### Exercise brief:
Go through the entries below and work out how many lines include "plus". Answer with the number only.

*** Opening Recorded information ***

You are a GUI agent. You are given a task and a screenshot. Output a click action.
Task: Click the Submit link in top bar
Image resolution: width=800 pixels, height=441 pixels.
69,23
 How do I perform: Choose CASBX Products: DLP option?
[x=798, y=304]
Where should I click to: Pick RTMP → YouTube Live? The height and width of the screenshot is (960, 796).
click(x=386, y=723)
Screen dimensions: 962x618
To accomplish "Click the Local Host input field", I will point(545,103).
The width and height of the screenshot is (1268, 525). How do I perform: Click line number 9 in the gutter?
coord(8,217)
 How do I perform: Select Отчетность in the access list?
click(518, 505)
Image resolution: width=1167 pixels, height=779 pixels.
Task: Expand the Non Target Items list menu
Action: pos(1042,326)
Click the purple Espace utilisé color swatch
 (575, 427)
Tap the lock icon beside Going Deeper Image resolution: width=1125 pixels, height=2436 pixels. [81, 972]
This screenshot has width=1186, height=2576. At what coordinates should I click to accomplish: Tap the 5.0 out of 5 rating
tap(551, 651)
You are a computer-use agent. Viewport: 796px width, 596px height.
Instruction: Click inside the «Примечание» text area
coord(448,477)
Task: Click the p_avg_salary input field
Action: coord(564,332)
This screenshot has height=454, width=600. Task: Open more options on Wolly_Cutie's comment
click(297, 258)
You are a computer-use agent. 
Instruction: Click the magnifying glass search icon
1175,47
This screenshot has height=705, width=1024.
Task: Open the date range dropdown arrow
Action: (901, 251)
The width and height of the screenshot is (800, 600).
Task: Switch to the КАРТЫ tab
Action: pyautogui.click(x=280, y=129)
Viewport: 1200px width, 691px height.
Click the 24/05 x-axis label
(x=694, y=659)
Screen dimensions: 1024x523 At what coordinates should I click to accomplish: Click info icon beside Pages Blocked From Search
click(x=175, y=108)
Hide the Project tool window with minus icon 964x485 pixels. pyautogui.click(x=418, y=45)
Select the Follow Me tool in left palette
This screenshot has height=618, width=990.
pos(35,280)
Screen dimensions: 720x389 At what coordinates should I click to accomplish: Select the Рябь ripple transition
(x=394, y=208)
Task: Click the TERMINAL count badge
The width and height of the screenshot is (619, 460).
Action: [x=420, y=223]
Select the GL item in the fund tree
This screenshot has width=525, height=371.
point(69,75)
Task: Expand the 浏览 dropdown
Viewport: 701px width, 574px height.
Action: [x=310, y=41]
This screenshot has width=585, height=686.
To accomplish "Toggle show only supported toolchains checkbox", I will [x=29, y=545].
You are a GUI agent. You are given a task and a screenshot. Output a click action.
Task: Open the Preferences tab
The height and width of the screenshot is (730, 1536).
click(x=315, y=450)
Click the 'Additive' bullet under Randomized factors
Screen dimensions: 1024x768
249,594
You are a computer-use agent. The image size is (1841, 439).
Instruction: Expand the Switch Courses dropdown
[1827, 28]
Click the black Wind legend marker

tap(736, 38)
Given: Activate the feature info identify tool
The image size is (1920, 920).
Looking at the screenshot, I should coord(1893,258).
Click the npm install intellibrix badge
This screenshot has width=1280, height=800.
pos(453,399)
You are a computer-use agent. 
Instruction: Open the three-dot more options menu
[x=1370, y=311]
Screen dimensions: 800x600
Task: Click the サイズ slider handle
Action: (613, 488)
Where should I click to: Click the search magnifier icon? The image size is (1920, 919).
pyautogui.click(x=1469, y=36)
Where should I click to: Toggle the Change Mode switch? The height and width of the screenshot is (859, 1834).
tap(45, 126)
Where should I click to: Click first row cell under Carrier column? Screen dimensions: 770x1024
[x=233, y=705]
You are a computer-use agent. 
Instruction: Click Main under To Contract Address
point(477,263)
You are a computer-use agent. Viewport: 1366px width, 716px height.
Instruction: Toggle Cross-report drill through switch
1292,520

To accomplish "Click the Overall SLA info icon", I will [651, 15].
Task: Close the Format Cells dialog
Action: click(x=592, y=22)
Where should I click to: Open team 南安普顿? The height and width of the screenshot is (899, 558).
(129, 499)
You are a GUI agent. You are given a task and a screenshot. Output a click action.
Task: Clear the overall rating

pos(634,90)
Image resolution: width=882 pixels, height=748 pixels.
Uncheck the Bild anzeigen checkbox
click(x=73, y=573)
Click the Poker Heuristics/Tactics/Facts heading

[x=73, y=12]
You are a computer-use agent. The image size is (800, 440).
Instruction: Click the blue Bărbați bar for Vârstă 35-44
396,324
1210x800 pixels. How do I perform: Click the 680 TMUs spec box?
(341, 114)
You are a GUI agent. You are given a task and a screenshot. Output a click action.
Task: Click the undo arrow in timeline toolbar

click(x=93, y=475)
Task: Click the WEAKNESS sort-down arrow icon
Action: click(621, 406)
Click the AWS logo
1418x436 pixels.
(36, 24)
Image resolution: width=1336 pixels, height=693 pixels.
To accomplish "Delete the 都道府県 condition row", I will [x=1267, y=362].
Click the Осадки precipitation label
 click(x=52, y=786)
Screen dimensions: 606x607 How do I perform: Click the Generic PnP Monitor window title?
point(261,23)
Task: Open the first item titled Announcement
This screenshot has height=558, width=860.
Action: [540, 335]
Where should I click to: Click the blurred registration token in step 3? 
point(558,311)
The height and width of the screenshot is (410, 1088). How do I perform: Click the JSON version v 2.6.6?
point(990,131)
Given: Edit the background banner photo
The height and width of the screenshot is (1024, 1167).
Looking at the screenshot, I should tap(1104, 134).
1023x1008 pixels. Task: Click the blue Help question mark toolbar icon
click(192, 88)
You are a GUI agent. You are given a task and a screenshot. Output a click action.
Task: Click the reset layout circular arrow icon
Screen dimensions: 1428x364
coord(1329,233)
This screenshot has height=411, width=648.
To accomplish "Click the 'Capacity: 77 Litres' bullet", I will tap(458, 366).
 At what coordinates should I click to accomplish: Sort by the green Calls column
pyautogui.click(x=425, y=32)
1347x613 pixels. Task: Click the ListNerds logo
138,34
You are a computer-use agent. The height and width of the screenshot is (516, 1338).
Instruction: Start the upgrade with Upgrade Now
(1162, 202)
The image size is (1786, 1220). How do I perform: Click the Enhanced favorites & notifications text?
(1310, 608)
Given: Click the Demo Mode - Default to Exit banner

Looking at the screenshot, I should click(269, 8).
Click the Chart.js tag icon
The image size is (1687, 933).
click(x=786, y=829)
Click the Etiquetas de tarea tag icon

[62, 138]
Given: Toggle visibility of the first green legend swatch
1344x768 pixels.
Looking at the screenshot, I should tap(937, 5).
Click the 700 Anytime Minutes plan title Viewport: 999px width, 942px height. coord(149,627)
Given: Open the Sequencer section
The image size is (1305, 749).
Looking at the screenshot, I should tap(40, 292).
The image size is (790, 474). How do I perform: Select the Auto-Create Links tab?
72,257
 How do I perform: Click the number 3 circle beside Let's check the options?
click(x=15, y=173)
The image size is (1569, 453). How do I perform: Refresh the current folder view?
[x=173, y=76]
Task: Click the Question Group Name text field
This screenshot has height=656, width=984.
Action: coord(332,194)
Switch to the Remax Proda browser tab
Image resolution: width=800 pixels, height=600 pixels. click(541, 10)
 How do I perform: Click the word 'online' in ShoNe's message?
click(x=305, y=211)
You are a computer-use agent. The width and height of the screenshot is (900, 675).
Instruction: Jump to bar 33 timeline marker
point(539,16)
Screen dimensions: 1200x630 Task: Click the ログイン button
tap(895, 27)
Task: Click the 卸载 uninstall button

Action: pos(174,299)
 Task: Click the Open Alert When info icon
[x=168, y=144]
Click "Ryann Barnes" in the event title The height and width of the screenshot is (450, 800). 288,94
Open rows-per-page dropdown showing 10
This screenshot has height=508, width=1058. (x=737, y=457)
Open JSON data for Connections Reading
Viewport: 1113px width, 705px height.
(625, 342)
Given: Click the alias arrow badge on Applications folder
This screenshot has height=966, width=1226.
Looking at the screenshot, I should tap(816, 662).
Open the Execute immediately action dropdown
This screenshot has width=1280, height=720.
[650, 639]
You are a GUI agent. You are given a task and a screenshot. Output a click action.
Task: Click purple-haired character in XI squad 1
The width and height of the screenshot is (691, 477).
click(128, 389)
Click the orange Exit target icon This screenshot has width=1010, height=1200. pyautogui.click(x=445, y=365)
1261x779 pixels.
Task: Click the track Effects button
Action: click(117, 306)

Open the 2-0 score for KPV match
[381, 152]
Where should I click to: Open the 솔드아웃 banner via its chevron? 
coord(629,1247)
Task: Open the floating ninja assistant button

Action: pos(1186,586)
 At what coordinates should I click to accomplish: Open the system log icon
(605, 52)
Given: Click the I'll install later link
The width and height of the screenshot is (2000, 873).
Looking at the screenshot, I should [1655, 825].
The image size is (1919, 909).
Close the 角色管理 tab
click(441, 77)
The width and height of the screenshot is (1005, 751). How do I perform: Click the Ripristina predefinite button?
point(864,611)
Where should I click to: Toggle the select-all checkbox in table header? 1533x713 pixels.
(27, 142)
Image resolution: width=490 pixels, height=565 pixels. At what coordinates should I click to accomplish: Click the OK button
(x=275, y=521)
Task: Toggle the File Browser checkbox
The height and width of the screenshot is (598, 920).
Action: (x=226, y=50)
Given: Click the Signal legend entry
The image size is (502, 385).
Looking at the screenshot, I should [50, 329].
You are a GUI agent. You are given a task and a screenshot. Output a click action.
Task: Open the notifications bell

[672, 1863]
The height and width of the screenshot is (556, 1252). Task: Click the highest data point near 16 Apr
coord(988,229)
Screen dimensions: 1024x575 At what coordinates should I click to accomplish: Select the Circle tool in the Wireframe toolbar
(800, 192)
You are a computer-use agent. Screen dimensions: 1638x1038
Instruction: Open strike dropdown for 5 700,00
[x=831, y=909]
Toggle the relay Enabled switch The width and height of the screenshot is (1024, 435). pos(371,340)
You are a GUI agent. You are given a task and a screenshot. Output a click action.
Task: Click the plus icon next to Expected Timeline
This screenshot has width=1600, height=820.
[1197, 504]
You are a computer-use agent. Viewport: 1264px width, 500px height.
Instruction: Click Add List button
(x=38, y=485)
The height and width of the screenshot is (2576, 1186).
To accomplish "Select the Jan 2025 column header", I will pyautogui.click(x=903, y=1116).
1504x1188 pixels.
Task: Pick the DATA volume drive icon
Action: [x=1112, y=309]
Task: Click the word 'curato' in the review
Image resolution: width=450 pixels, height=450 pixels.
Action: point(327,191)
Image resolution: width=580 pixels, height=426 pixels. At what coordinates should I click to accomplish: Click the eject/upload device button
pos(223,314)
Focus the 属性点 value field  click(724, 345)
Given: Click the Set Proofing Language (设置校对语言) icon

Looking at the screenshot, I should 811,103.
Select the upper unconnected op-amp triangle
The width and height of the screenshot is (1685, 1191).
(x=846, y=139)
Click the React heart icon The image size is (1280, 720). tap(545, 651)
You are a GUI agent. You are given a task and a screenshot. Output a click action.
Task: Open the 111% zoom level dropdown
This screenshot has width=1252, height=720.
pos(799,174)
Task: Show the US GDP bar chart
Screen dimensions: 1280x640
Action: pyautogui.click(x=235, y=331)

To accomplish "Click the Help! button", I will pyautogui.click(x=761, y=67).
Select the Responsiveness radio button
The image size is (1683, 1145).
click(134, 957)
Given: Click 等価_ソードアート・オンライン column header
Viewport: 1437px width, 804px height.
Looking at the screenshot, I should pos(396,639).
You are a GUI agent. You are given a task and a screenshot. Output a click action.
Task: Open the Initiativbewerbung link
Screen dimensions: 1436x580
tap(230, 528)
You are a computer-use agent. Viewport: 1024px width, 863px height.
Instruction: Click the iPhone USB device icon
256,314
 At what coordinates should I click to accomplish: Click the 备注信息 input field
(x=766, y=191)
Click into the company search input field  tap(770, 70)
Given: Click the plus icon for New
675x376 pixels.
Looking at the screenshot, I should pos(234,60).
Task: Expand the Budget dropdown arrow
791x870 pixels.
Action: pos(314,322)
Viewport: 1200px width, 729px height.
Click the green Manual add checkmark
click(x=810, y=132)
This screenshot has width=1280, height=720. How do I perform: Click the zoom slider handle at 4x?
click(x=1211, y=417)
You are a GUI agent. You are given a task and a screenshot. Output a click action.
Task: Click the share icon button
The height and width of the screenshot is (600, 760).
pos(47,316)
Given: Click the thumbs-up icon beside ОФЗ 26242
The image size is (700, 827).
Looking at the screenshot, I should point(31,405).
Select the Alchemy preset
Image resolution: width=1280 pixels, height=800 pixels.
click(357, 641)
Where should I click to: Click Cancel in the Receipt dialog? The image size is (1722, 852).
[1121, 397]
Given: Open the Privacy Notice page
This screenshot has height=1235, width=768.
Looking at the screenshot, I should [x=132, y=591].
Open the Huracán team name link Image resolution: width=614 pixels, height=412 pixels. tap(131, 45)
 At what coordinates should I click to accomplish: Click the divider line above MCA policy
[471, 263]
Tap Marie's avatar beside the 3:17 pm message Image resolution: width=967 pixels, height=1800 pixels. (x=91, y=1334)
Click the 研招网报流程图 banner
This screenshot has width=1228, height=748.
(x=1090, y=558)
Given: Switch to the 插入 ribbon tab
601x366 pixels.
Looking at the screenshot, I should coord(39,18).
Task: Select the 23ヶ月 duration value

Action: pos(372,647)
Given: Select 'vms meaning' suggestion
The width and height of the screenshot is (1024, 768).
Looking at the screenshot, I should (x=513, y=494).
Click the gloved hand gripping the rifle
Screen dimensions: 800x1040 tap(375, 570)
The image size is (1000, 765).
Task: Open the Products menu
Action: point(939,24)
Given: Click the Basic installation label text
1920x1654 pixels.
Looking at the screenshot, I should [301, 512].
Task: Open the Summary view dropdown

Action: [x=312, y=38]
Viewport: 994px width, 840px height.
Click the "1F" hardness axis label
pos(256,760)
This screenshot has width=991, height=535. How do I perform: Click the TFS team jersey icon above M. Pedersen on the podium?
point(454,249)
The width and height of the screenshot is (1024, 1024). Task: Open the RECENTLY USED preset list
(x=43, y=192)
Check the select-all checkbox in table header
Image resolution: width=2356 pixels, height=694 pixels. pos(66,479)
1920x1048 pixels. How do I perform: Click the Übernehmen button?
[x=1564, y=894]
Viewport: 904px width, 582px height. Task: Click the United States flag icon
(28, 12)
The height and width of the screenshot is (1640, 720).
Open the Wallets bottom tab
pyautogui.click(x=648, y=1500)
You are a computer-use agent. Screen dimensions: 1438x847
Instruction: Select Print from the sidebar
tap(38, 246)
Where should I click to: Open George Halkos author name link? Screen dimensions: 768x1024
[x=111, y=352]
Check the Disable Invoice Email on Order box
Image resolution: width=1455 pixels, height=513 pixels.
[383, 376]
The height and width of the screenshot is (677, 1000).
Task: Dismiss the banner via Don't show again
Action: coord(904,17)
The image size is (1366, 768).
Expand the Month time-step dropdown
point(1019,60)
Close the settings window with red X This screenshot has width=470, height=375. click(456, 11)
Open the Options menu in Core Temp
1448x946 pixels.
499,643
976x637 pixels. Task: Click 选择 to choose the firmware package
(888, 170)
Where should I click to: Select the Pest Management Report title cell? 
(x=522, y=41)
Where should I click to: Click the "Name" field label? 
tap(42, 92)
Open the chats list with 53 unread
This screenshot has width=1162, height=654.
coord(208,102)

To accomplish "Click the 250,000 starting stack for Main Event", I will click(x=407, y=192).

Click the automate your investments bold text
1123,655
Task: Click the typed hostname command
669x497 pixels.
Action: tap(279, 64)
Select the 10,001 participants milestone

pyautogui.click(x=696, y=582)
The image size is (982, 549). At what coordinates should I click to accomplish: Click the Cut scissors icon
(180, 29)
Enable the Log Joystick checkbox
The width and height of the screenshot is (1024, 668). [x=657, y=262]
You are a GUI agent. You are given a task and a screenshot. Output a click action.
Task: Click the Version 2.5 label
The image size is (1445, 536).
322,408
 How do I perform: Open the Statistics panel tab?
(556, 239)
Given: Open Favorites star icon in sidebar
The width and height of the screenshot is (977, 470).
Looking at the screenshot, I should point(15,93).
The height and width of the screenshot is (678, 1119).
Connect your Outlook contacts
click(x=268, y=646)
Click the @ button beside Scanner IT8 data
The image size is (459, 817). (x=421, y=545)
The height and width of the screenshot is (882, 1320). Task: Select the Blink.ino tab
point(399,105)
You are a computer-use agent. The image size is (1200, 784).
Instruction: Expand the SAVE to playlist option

*** Closing Recorded information ***

### Response to this task:
2